Navigating the different tributaries that feed into the larger Mail Art flow can be confusing, as its egalitarian nature doesn’t throw up distinct social or political partitions. Yet there is a distinct undercurrent that feeds it all, an art genealogy of Dada to Surrealism to Situationism to Fluxus that intermingles with a DIY and punk sensibility. This exhibition goes a considerable way towards parsing different manifestations into discrete periods, including how the growth of communication technologies has augmented and altered delivery and response. With the arrival of the internet and its more general usage in the mid-nineties, options arose for artists to connect more quickly and efficiently to worldwide networks. The early days of the internet saw Mail Art avatars like Bloch taking to Bulletin Board Systems (BBS) to extend their reach, thus the collation of stacks of paper matter gave way to virtually stored communiques. What was gained in immediate, intimate accessibility with BBS (one could chat directly with John Cage or Bill Gates, for instance) gave way to the current social media industrial complex that now seems to choreograph one’s every waking moment in a vast conformist ballet.

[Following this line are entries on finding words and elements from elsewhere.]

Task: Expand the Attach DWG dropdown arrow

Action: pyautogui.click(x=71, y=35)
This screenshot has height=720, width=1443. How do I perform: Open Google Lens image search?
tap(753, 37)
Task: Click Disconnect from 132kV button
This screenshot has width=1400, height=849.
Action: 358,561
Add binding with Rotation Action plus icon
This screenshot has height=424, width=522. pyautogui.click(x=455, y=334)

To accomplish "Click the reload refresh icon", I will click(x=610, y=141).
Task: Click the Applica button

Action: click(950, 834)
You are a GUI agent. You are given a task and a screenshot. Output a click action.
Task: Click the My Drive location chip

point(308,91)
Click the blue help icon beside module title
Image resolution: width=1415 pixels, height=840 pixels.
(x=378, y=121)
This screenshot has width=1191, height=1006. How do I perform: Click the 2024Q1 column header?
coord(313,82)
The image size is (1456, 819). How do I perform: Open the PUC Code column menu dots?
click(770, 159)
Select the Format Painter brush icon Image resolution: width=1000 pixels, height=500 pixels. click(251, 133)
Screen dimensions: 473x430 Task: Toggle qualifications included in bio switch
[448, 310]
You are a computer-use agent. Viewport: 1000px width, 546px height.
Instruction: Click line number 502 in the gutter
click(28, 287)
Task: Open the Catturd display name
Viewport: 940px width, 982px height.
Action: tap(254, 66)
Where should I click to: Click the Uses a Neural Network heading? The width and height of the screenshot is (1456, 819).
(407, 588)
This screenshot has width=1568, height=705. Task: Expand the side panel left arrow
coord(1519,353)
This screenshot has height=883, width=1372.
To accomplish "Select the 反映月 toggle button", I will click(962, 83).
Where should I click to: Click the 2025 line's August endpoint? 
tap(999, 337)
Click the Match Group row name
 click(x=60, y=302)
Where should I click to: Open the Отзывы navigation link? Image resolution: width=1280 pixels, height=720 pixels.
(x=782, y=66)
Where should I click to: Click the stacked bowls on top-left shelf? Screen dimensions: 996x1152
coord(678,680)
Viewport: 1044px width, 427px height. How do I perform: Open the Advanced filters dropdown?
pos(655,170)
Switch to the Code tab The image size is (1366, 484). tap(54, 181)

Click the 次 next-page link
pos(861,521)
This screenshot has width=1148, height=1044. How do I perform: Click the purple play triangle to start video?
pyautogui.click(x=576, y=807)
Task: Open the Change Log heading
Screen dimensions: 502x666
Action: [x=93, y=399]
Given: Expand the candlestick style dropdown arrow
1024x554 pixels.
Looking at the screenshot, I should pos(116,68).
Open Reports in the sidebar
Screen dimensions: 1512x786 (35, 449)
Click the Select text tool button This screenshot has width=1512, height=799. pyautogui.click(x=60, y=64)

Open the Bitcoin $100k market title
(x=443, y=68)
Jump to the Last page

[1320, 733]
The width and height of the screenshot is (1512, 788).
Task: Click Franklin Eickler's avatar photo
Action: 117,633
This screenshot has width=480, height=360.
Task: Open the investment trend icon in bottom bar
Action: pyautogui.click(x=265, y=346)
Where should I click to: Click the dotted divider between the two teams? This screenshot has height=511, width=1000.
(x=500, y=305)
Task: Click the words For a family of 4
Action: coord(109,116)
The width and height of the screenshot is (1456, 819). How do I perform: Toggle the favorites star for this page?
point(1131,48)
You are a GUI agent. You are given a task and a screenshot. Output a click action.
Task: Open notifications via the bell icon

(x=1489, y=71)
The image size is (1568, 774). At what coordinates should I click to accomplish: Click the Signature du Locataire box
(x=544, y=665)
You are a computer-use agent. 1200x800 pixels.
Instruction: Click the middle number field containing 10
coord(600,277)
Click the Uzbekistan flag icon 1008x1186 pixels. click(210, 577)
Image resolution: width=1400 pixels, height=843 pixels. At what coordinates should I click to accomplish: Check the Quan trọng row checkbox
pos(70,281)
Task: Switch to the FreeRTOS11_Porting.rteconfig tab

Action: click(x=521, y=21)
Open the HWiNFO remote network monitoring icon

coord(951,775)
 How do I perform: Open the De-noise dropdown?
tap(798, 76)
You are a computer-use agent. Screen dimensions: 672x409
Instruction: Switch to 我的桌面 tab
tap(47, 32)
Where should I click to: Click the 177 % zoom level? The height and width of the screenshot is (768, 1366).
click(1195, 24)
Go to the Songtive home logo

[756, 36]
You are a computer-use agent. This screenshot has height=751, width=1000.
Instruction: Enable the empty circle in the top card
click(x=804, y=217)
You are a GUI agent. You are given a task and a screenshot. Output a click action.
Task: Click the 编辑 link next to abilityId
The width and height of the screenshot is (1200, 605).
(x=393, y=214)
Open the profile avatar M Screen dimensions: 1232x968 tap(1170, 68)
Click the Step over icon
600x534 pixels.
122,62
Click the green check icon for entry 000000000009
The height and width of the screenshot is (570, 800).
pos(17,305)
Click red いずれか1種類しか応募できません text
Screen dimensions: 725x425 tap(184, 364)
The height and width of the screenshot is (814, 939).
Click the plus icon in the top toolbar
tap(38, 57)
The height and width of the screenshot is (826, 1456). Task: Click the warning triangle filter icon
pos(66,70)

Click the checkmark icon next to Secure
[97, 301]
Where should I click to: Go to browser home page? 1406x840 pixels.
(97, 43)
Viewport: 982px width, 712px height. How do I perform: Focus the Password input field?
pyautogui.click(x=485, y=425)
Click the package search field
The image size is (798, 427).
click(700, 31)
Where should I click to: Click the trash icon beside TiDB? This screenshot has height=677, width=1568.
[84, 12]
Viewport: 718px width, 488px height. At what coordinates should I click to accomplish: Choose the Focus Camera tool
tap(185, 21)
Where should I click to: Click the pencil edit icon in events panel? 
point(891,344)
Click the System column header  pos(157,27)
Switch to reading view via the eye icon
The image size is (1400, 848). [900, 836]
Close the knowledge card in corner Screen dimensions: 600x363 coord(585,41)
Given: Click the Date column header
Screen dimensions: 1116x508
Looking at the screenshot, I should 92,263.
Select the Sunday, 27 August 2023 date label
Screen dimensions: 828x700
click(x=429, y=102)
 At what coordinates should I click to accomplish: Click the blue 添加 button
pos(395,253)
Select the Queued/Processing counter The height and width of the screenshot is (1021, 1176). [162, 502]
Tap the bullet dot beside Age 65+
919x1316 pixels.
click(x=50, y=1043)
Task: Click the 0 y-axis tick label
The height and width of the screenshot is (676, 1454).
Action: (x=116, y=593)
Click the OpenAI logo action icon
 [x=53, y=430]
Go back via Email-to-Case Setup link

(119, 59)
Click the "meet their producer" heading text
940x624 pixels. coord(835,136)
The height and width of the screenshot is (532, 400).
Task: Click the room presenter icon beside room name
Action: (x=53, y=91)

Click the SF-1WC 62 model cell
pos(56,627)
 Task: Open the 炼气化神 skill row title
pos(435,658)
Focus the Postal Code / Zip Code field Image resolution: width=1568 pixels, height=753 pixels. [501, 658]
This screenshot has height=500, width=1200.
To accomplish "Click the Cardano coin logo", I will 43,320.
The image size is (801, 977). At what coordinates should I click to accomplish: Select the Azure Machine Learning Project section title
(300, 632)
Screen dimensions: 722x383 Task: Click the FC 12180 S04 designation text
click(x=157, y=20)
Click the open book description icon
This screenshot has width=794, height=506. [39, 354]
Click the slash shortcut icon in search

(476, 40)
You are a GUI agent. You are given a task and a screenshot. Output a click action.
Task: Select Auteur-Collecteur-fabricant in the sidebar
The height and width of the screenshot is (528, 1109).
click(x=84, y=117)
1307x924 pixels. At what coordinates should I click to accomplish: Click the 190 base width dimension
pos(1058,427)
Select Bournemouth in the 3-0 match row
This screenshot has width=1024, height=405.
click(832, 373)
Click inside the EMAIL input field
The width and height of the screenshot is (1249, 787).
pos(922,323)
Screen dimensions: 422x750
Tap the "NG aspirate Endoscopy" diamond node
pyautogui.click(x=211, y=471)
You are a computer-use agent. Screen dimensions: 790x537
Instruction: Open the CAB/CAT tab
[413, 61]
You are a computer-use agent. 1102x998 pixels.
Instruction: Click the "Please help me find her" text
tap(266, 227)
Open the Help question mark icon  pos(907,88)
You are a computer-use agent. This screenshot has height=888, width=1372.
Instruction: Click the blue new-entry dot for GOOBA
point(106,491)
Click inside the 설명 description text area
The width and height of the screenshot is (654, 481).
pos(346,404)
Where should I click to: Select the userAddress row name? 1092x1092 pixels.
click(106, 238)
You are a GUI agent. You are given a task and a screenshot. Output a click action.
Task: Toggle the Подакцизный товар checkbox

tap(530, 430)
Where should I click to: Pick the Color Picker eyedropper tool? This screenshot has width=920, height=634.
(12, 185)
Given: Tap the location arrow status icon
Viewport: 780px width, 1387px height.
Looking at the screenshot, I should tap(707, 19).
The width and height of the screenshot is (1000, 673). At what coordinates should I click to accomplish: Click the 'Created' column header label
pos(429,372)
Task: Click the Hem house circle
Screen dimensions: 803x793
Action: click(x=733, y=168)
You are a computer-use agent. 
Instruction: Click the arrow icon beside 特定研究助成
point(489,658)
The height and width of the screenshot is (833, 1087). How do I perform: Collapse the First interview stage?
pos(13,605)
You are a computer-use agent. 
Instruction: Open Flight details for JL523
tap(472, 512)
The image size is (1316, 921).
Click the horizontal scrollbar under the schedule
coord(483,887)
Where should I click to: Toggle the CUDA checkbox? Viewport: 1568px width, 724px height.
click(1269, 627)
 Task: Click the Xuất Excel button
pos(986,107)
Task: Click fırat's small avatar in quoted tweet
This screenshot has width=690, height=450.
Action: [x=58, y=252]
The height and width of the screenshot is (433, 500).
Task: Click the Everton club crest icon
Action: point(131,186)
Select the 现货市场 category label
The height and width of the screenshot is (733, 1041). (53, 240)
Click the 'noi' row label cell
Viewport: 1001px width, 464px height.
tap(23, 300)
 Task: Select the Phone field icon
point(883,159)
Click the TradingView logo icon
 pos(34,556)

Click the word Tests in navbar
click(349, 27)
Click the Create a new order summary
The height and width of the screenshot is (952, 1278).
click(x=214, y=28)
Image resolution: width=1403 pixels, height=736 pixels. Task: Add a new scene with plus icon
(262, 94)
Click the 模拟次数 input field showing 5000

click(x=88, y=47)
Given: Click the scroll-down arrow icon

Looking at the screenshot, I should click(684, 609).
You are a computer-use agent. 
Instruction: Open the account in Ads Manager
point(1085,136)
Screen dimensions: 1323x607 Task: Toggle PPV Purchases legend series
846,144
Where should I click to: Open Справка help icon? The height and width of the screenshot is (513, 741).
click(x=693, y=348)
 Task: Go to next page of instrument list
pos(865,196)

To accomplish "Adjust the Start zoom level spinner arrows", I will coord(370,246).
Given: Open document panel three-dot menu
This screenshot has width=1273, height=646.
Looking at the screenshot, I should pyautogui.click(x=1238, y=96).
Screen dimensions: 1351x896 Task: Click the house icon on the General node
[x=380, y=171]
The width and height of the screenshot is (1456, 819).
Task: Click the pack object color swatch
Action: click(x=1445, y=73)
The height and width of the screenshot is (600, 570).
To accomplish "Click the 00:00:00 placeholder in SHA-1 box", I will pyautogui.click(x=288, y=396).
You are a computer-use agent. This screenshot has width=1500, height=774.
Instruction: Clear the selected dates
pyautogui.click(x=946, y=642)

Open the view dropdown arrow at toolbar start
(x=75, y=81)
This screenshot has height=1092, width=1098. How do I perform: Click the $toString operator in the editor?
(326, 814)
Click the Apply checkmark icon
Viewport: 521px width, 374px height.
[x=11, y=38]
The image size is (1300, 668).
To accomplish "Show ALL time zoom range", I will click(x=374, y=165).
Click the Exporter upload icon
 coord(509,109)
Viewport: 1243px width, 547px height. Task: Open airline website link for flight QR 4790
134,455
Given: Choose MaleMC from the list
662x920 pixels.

In a conversation I had with Bloch while researching this review, he said that there wasn’t really a distinct falling off of Mail Artists with the rise of internet intersubjectivity but rather that during its whole history there have been people jumping on and off all along. His belief is that there is a renewed interest in the tactile qualities and out-of-bounds aesthetics of mail art missives that appeal to a younger generation of artists turned off by the often repressive influence of the social media they’ve grown up with. The temporal disconnect (and attendant conformity) that virtual communication can engender is well put by Thomas Pynchon in his 1965 novel The Crying of Lot 49: “Everybody who says the same words is the same person if the spectra are the same only, they happen differently in time, you dig? But the time is arbitrary. You pick your zero point anywhere you want, that way you can shuffle each person’s timeline sideways till they all coincide.” Pynchon’s narrative famously hinged on a conspiracy theory of dynastic control of the mail via the Thurn und Taxis nobility, a prescient paranoia considering the current rise of new media oligarchs and their digital gate-keeping and tribute taking.